TASK TO CARRY OUT. Carry on the morning market piece about the woman in the red scarf selling goats, starting right after its last sentence.

The importance of traditional morning markets

In a sea of white, she stood their stoic. She wasn’t doing much but it was hard to miss her. Probably because in the early morning light, her long and flowy flaming red scarf was a perfect juxtaposition of the monotony of the colour around her.
Just like the men, she was there early accompanied by family members who went somewhere else to attend to other important matters. The men were coming unto her. On her hand were ropes of which tied to the other end are a couple of goats, rambunctious rams, who in her firm hands stayed calm despite the flurry of activities everywhere.
One man whispered to her something I didn’t understood. She glanced his way for a quick second and seconds later her lips pursed. She wasn’t happy about what he was saying. She said something back.
The guy talked to his friend after getting her response. It happened all so quickly like they also have a specific size and price in mind. He got back to her, this time speaking louder. They were haggling. The new offer still didn’t get her approval. When she moved her hand that was firmly clasping the ropes resulted to the goats getting agitated. Their bleats were disturbing.
After a few more exchanges, it became apparent that she’s not giving it at the price they wanted. To her, it wasn’t a fair price. The man moved on and another one came. It was the same cycle — he offered something and she responded back. The lady in red wasn’t going early today. Not unless she gets the proper pay for the goat she is selling.

STORED ROWS.
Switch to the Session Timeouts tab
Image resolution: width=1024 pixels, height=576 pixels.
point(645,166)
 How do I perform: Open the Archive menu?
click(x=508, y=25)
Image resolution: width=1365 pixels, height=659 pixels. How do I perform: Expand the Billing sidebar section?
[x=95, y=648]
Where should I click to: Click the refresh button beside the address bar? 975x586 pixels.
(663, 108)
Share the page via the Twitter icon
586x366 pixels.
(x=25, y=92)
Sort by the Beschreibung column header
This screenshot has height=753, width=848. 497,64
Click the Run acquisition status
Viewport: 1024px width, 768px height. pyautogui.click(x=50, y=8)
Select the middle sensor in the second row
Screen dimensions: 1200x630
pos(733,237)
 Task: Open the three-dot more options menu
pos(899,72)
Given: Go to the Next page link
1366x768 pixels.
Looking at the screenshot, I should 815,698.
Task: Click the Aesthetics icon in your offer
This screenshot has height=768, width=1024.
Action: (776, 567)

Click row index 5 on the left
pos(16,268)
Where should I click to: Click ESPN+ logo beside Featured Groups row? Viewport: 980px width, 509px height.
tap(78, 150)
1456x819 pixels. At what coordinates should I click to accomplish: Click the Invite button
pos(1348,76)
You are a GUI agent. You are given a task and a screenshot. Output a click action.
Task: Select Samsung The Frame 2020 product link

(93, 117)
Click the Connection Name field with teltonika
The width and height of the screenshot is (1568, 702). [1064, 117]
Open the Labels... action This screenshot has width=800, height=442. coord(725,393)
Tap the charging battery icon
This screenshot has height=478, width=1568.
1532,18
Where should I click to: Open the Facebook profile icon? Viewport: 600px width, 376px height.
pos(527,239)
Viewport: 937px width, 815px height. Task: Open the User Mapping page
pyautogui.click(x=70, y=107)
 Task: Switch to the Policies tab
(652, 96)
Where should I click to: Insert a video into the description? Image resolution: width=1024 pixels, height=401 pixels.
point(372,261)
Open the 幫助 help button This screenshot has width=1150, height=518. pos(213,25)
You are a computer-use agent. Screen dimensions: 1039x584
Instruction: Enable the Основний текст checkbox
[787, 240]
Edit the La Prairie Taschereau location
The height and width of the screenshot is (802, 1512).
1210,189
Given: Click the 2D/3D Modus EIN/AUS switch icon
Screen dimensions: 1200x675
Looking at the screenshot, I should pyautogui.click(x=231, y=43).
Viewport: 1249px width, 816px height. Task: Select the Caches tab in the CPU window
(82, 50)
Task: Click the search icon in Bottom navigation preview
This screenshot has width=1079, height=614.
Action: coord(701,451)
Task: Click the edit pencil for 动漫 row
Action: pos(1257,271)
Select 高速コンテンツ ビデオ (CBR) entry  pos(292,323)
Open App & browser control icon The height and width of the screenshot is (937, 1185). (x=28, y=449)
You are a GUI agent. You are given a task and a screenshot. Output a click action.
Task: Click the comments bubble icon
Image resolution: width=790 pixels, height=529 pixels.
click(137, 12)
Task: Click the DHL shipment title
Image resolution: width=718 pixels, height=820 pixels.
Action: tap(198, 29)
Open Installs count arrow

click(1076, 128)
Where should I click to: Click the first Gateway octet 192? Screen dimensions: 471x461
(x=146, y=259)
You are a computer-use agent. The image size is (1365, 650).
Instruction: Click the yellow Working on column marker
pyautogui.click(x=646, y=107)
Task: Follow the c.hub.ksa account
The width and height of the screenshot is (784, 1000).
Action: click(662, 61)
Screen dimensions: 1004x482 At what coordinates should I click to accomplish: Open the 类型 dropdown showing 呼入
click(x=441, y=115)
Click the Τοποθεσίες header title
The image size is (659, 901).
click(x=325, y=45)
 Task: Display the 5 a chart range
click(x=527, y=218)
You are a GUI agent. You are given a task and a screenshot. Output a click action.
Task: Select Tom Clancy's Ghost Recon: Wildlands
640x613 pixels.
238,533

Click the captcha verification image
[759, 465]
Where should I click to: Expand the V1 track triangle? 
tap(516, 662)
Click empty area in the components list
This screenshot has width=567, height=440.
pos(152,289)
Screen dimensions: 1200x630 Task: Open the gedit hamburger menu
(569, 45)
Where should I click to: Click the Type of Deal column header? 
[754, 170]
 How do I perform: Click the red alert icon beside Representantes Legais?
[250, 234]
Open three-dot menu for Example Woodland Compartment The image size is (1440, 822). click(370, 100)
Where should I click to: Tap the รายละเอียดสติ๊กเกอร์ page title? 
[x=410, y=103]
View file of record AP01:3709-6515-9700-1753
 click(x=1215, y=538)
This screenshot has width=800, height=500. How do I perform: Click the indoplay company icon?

ANSWER TO THIS TASK.
Nizwa and its souq, morning market
Nizwa always had been a centre of many things in Oman. The largest city in the governorate of Al Dakhiliyah, it was the Sultanate’s capital in the 6th and 7th century. Located roughly an hour and a half drive from Muscat, it is home to about 80,000 people and despite losing its capital status, today it is still a staging site of important trade, religion, education and art events.
One of Nizwa’s popular attractions is Nizwa Fort and surrounding it are the different souqs that today, have seen great improvements. While the old traditional souq wasn’t as organised, a tour of the area will reveal that it has come a long way and the division has been smart. It has gotten easier to find what you are looking for as antiques, vegetables, fish, livestock and even traditional arts, crafts and jewelries are all put together in their respective sections.
During Eid, culture and tradition are on full display at Nizwa souq’s habta — a traditional Omani outdoor market that survived even to this day despite the proliferation of malls or convenience stores. Still happening all over the country under the shade of date palms, Nizwa souq’s habta mixes the old and the new but it retains all the unique Arabian concepts — reed mats splattered on the floor, household items covering almost all corner of it and sellers busy interacting with potential customers. It was a dizzying site with so much more to take in.
Expatriates in the country may find it intrusive to visit one of this morning gatherings but to know Oman better, it is just as important to experience traditions like this for it opens a totally different door, one that makes you appreciate the culture of the country even more.

The parade of animals
In Nizwa souq’s livestock section, a circular shed was built open on all sides. The inside of the shed was elevated with concrete. Surrounding this shed are parking lots of livestock, a prep site where owners can glam up cows, lambs or even camels before they take the centre stage.
On the day of our visit, hundreds of people — farmers and buyers, some coming from other governorates — all came with a purpose. In preparation of the Eid Al Adha, they came to purchase the best of what they can afford to buy.
Men in different shades of dishdasha gathered in that small space. Some were inside the shed sitting down so that others on the back can see the animals being paraded for sale.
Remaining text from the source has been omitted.